Today, something happened in me that hasn’t really happened before. It wasn’t something big; it was actually small. A little light that flickered into existence, a tiny glow that warmed me through.

I discovered the beauty of ritual for the first time.

I attended a church I visit once in a while, but have never gone to on a regular basis. Their Good Friday service seemed more appealing to me than my home church (which apparently consisted of a musical about Christ’s death and resurrection), so I decided to go.

The guest speaker was a Messianic Jew who walked us through all the different elements of the Jewish Passover meal. She told us about how a Jewish family would purge their household of yeast, which represents sin. She told us about the unleavened bread, which the father of the family would break apart, wrap in a cloth, and hide for the children to search out later.

She told us about the hyssop branch that the Israelites used to spread the blood of a spotless lamb to protect their first born sons from the angel of death. And she told us about the horse radish, the sour food they consume in remembrance of their slaver in Egypt.

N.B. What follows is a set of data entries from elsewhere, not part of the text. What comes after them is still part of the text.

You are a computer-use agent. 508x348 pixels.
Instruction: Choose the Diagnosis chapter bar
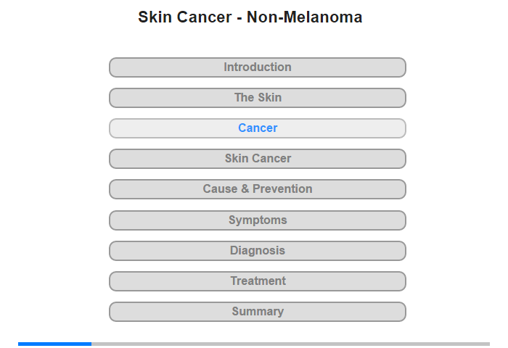(258, 251)
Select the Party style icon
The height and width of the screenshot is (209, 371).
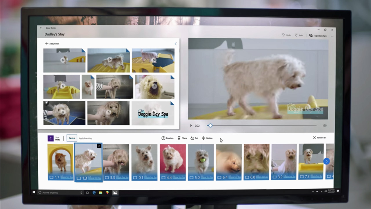[x=51, y=138]
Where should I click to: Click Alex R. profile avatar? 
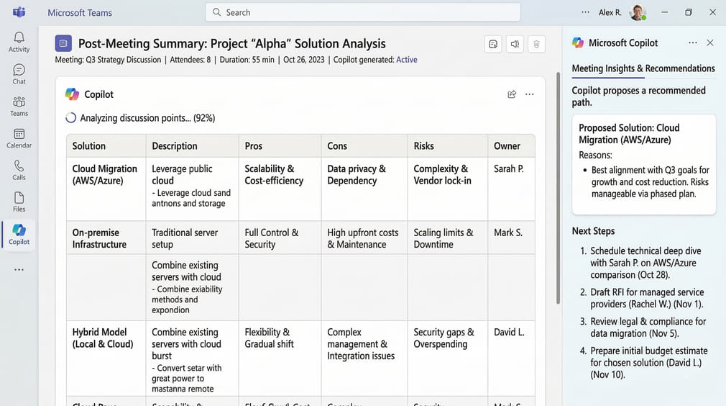pos(637,12)
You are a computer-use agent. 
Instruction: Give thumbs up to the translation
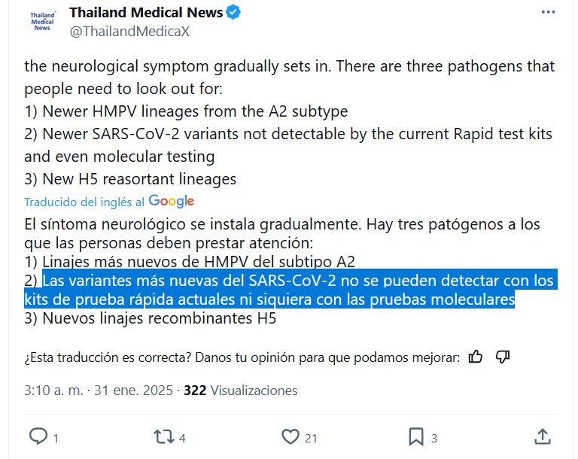click(x=475, y=357)
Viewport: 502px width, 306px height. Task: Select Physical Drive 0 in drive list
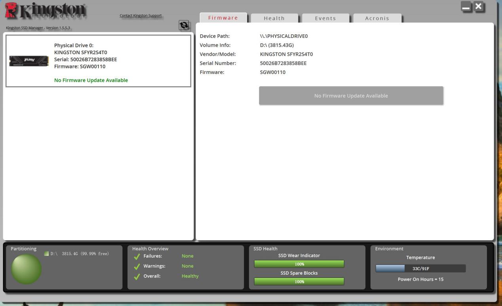click(x=98, y=61)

Then she told us what it all meant, how every single element of the Passover meal points to Jesus. Through the blood he shed, we too can find purification from sin, just as the Jewish home was purified of yeast. The process by which the father hid the wrapped and broken bread of course signifies the death and resurrection of Jesus, as does the sacrifice of the perfect lamb. Some of this was new to me, and some of it wasn’t; but hearing about it all together, how the Passover is unified in its celebration of the Messiah, was beautiful.

And then of course, we learned about the bread and the wine, the moment where Jesus went off script and built his own words upon the tradition of Passover. When he broke the bread and poured the wine and spoke over them, he did not invoke the past of Judaism, the moments to remember with joy and sorrow.

He invoked the future. He made the Passover come alive. “This isn’t just bread,” he said. “It is my body.” “And this is not wine, but my blood shed for you.” The elements became a beautiful metaphor by which we commemorate the most powerful story that ever existed, the story of God becoming man and paying a price no man would pay.

And when I stepped forward after the service to receive the bread and the wine, I remembered the fullness of this. Jesus, in his Last Supper with his disciples, infused an old tradition with the New Covenant, and it is such a beautiful thing to think that this is what I commemorate when I consume the elements.

So I feel as though I’ve discovered a value in rituals such as communion—and even the whole Passover meal!—that I had never known before. And isn’t that what the Resurrection is all about, God creating good from darkness, beauty from ashes, new life from death?